Estamos por tanto ante una película que se debate entre el film de tesis y el drama existencial, que gana en tanto que se mantiene ambigua entre ambos y pierde cuando se decanta con claridad por uno de ellos. Si hay temas que no permiten el mínimo desequilibrio entre forma y fondo, éste es uno de ellos.

Ocurre que como ensayo, todo el peso de la película se sustenta en un relativismo muy discutible, en una ecuación simple y mentirosa como es la que iguala al neoliberalismo con el nacionalsocialismo. Y tanto que existe una conexión entre ambos, tan obvio como que los nazis no inventaron casi nada sino que aplicaron sistemas ya existentes a la destrucción de individuos. Es una conexión ya explorada sabiamente por otros como Roy Andersson en su excelente cortometraje World of glory, donde lo hacía precisamente sin renunciar a su papel de explorador de imágenes y sonidos. Pero llevar la comparación al extremo como hace esa especie de justiciero que aparece hacia el final encarnando a la Verdad absoluta, y con el cual el realizador no deja de identificarse durante todo el filme, no hace sino tratar de achatar la realidad y aligerar el peso del mayor interrogante del siglo XX, el que nace de las cenizas de Auschwitz.

Actividades propuestas:
1/ Reproduce sin cambios el pasaje de la crítica de cine que va desde "Estamos por tanto" hasta "es uno de ellos.", ambos incluidos.
2/ Prosigue la crítica de cine a partir de su última oración.

Datos de localización en capturas de pantalla

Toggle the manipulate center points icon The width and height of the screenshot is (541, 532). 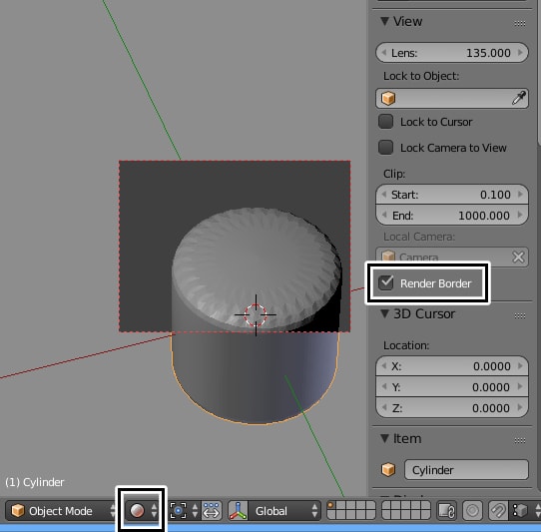click(212, 511)
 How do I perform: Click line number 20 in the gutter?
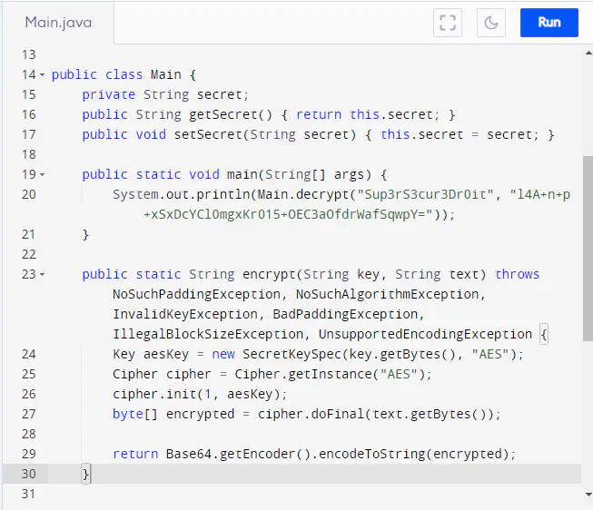pyautogui.click(x=27, y=194)
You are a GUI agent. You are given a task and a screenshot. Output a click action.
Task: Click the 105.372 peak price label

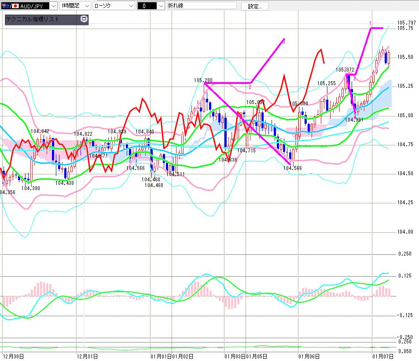coord(345,69)
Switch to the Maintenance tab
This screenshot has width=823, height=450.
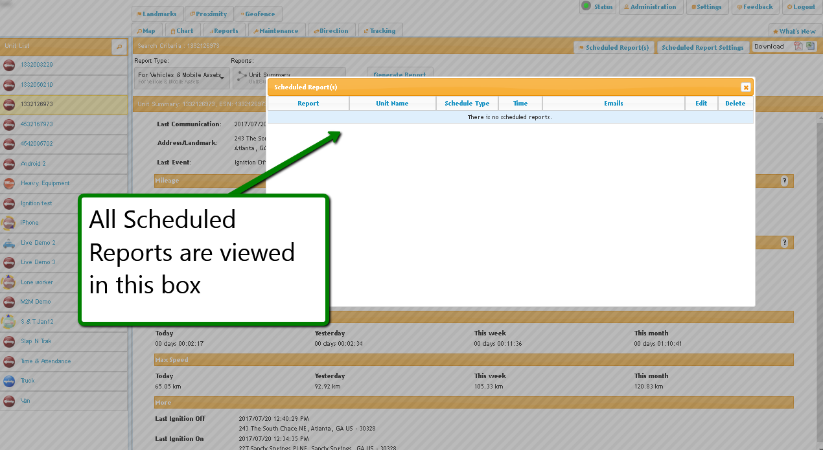[275, 31]
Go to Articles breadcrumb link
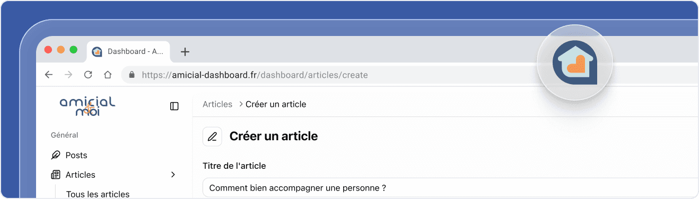Image resolution: width=699 pixels, height=199 pixels. 217,104
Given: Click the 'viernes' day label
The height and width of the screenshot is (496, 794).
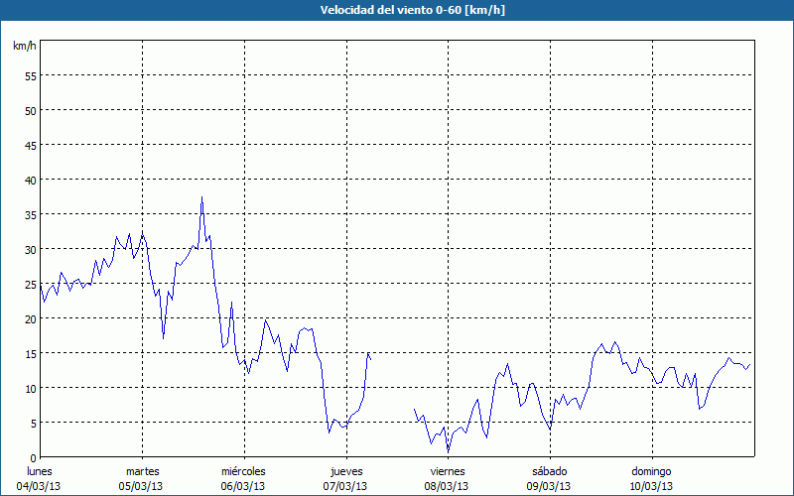Looking at the screenshot, I should coord(448,471).
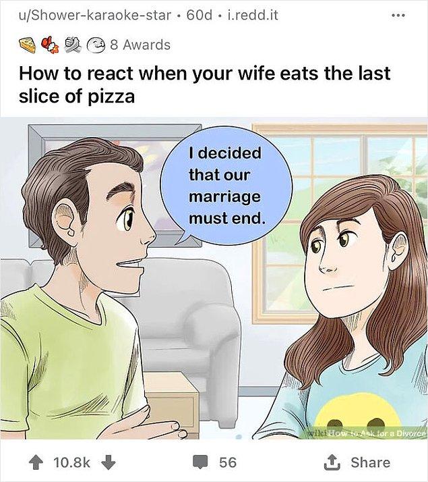Open the wikiHow comic image
Screen dimensions: 428x482
coord(214,278)
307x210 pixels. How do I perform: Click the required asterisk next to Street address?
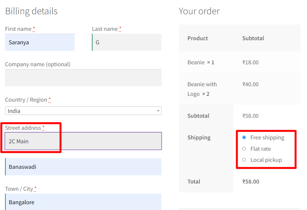tap(43, 126)
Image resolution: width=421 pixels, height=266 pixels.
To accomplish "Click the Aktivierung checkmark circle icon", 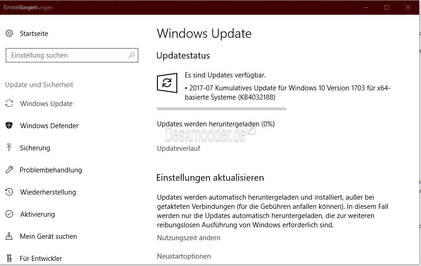I will tap(9, 214).
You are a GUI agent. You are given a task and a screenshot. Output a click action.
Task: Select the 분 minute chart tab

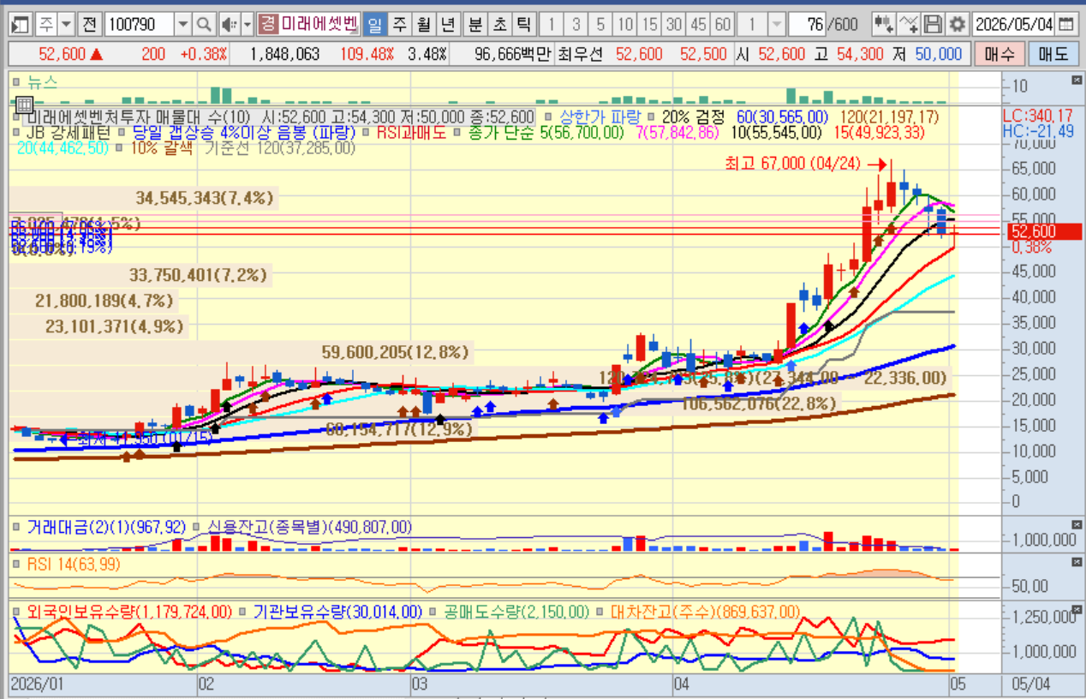pos(476,23)
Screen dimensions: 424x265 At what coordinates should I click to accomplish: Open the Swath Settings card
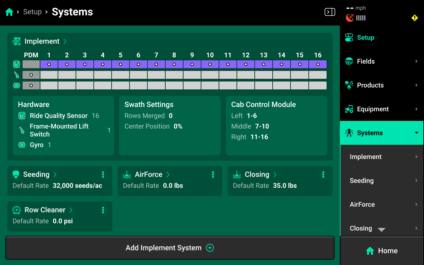pos(170,126)
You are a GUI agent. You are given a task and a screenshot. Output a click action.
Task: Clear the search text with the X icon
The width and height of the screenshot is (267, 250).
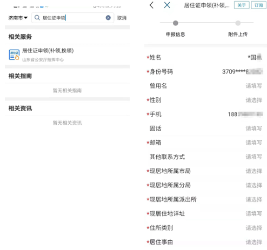108,18
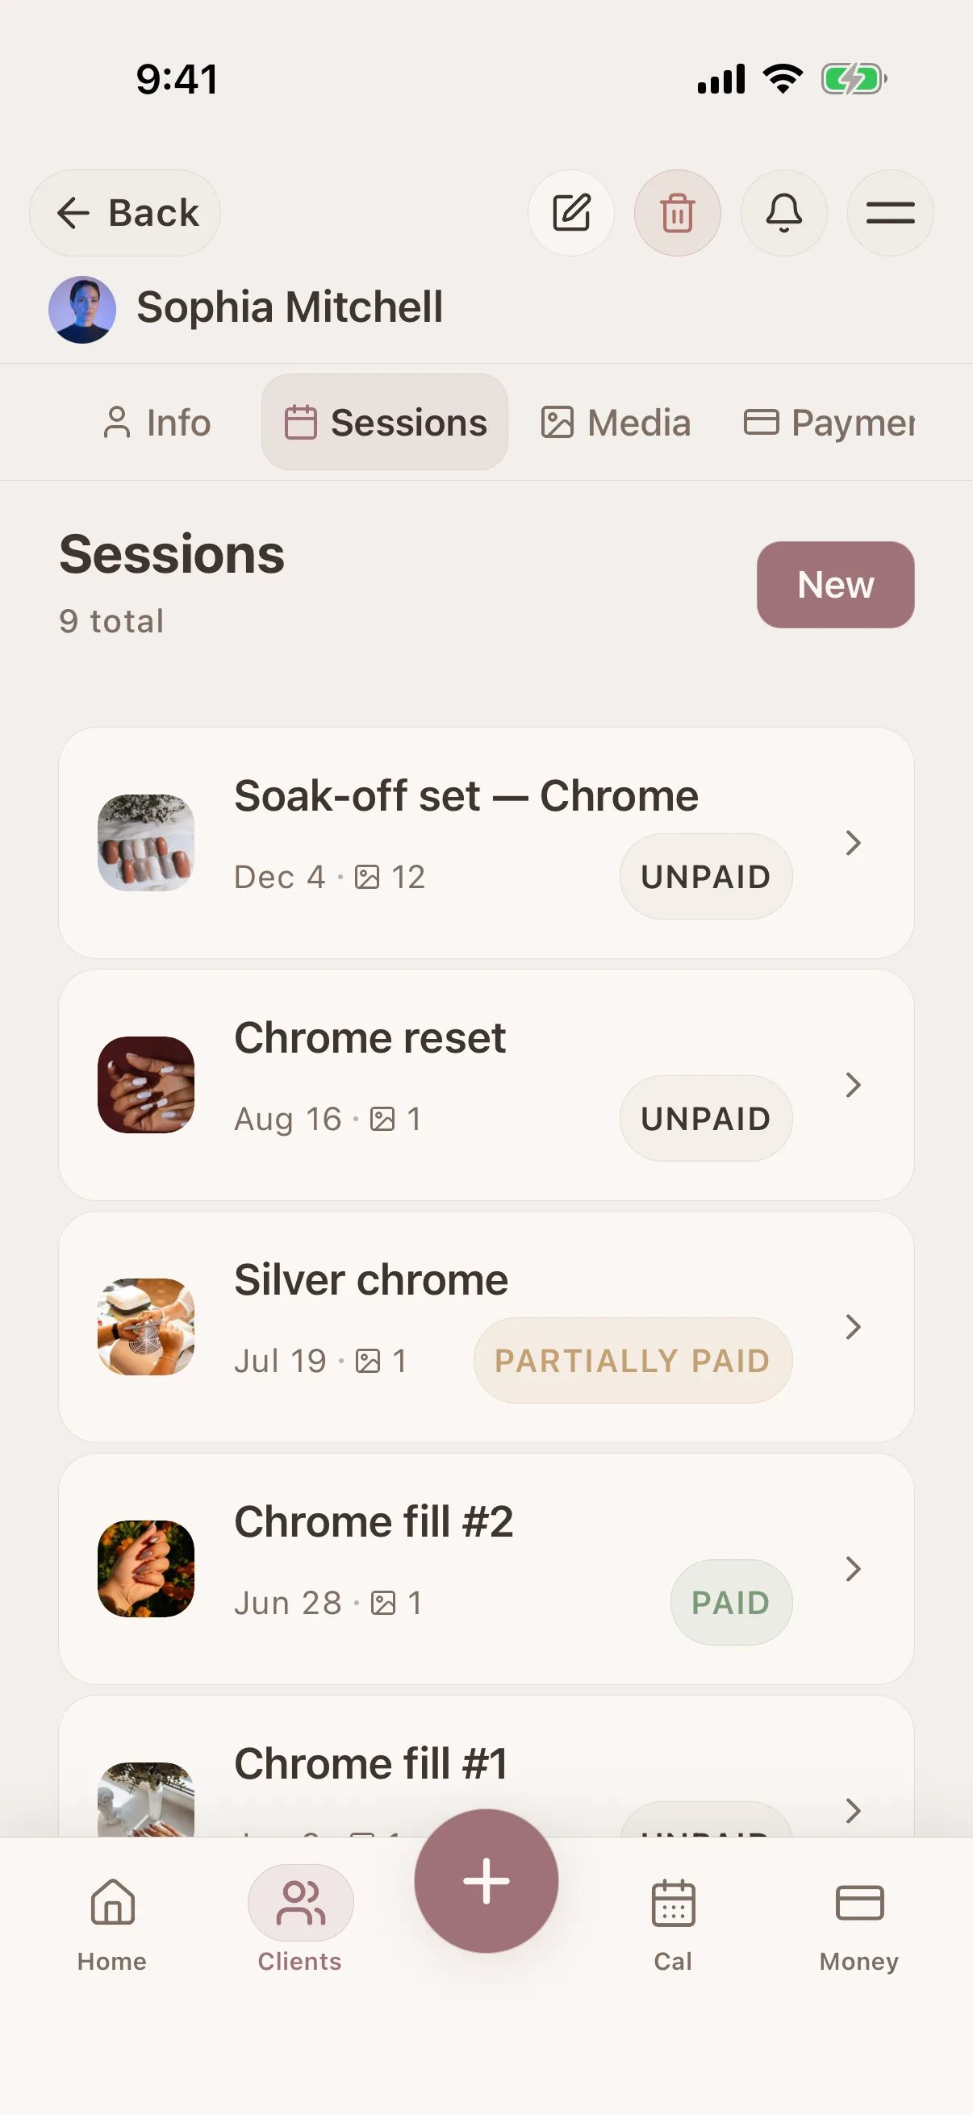Open Sophia Mitchell's profile avatar
Screen dimensions: 973x2115
pyautogui.click(x=82, y=309)
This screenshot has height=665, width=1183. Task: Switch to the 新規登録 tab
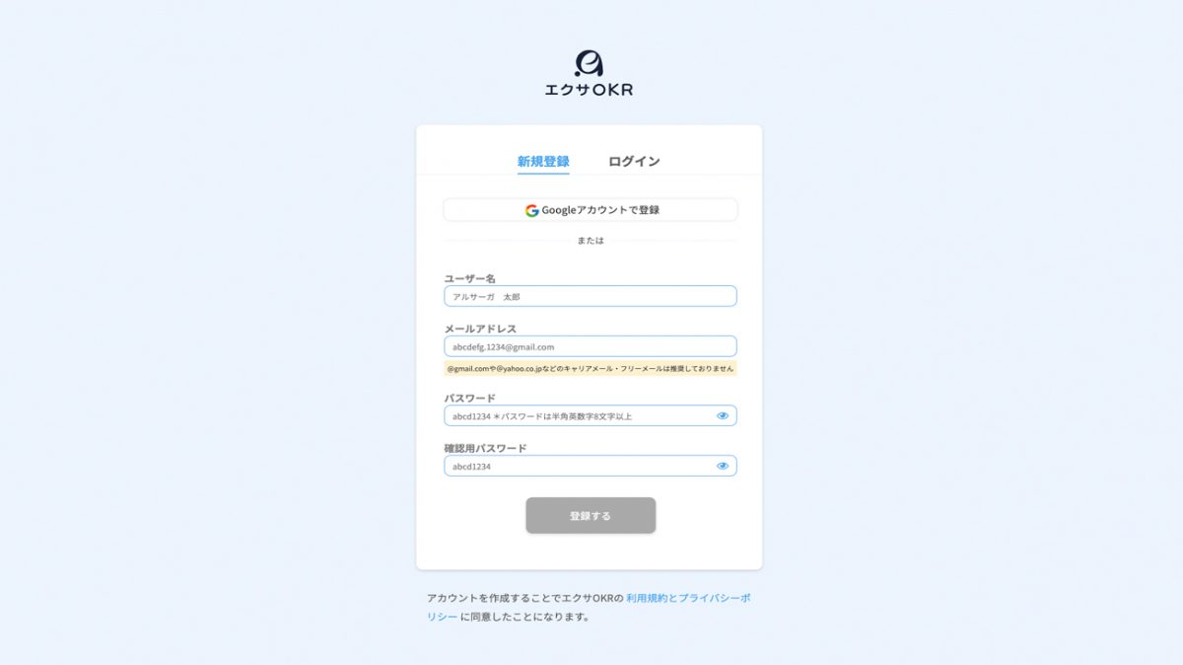[x=543, y=161]
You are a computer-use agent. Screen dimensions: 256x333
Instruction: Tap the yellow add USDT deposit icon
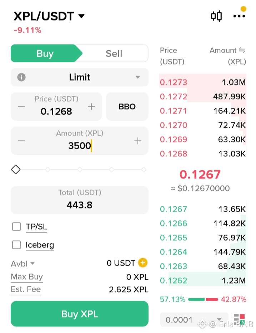pyautogui.click(x=143, y=263)
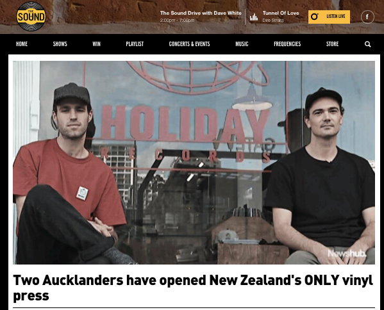This screenshot has height=310, width=384.
Task: Go to the Home menu item
Action: click(x=22, y=44)
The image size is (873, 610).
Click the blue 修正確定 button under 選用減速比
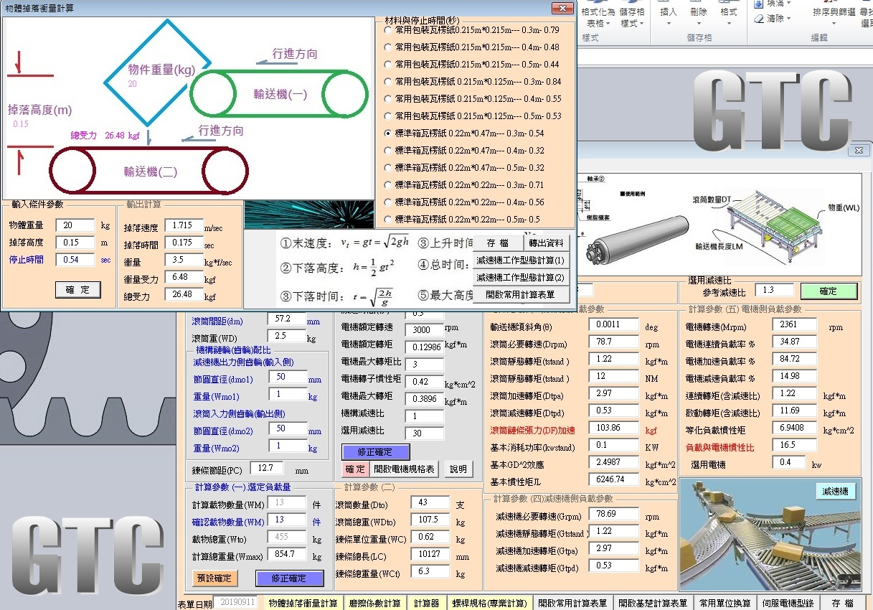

Soluciones por orden:
1/
Estamos por tanto ante una película que se debate entre el film de tesis y el drama existencial, que gana en tanto que se mantiene ambigua entre ambos y pierde cuando se decanta con claridad por uno de ellos. Si hay temas que no permiten el mínimo desequilibrio entre forma y fondo, éste es uno de ellos.

2/
Ocurre también que los restos literarios de la novela en que se inspira La question humaine son el eje narrativo sobre el que avanzan las pesquisas de Simon, y que son éstos los que están a punto de echar por tierra una gran película para convertirla en un Soldados de Salamina cualquiera.

Entonces, ¿Por qué estamos ante dos horas y media de visión obligada, ante una de las películas más turbadoras del cine europeo reciente? Pues precisamente por todo eso que queda entre el drama y el ensayo, que no es ni uno ni otro sino que son puro cine. Hablo de imágenes desgarradas que expresan todo el absurdo del mundo en que vivimos, que no dan respuestas. La question humaine perdura en la retina gracias a ellas. El malestar de una sociedad enferma se traduce en la disolución del relato, ingresamos así en el ámbito de la pesadilla. La violencia es ejercida en cada encuadre, en cada palabra y en cada silencio. El olor a muerte habita en los despachos y en los pasillos de las oficinas. El tiempo se detiene, es el tiempo de la mente atormentada de Simon.
Klotz hace un uso inteligente de la elipsis para desarmarnos aún más, y se alía con el sonido para aumentar el extrañamiento de Simon, que es el nuestro. El cante jondo de Miguel Poveda y el techno de la rave contribuyen por igual a dibujar este paisaje desolado de siniestras chimeneas.
Todo parece estúpido y doloroso en La question humaine. Poco a poco, el sonido se aleja de las imágenes, se reivindica a sí mismo hasta adueñarse de una pantalla en negro. Sobre ella, sobre lo irrepresentable, se repite una y otra vez una palabra: stücke (piezas), el más terrible de los eufemismos.